**Your objective:**
What you return must match, exactly, the lines running from the one containing "Task: Click the" to the end of the data, both included, and must contain no pictures.

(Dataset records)
*** Block opens ***

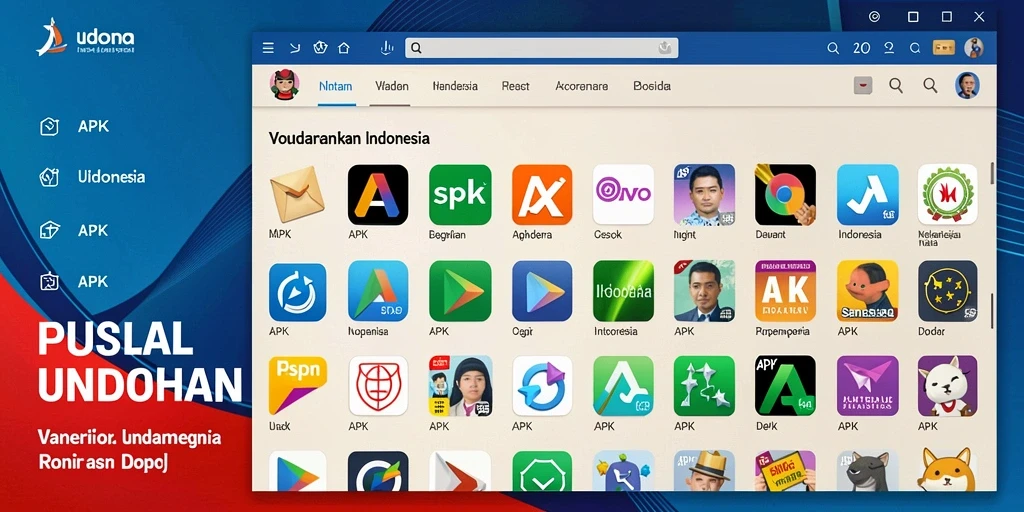1024x512 pixels.
Task: Select the Bosida tab
Action: (652, 86)
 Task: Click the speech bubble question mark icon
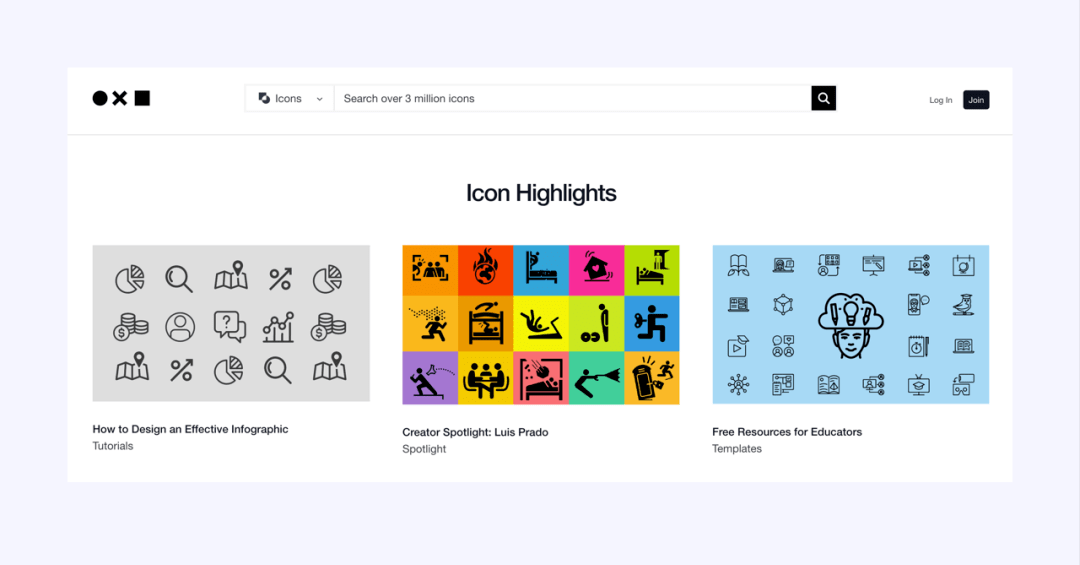point(229,326)
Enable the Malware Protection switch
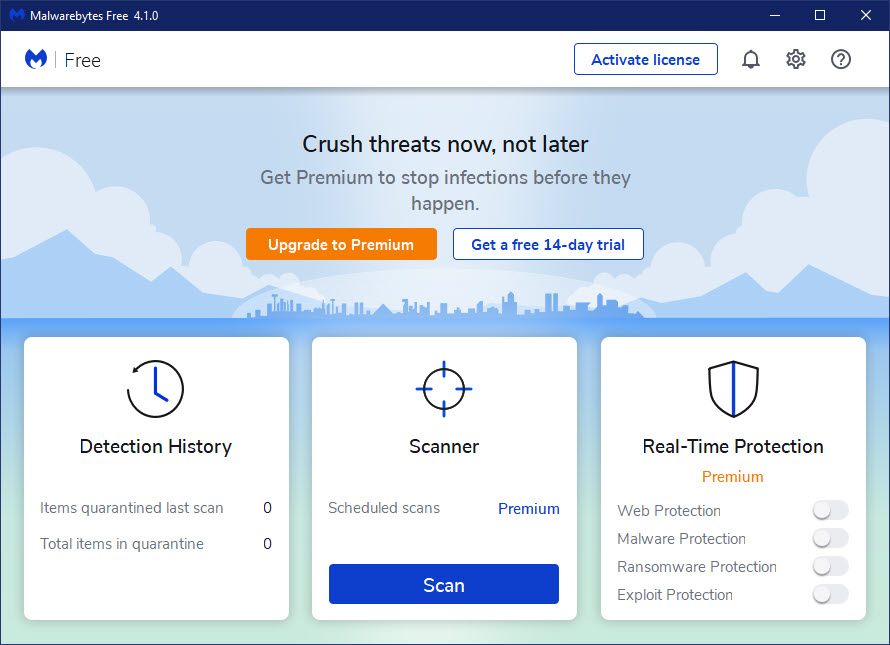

*** Block closes ***

**Exercise solution:**
 Task: Click the speech bubble question mark icon
point(229,326)
Enable the Malware Protection switch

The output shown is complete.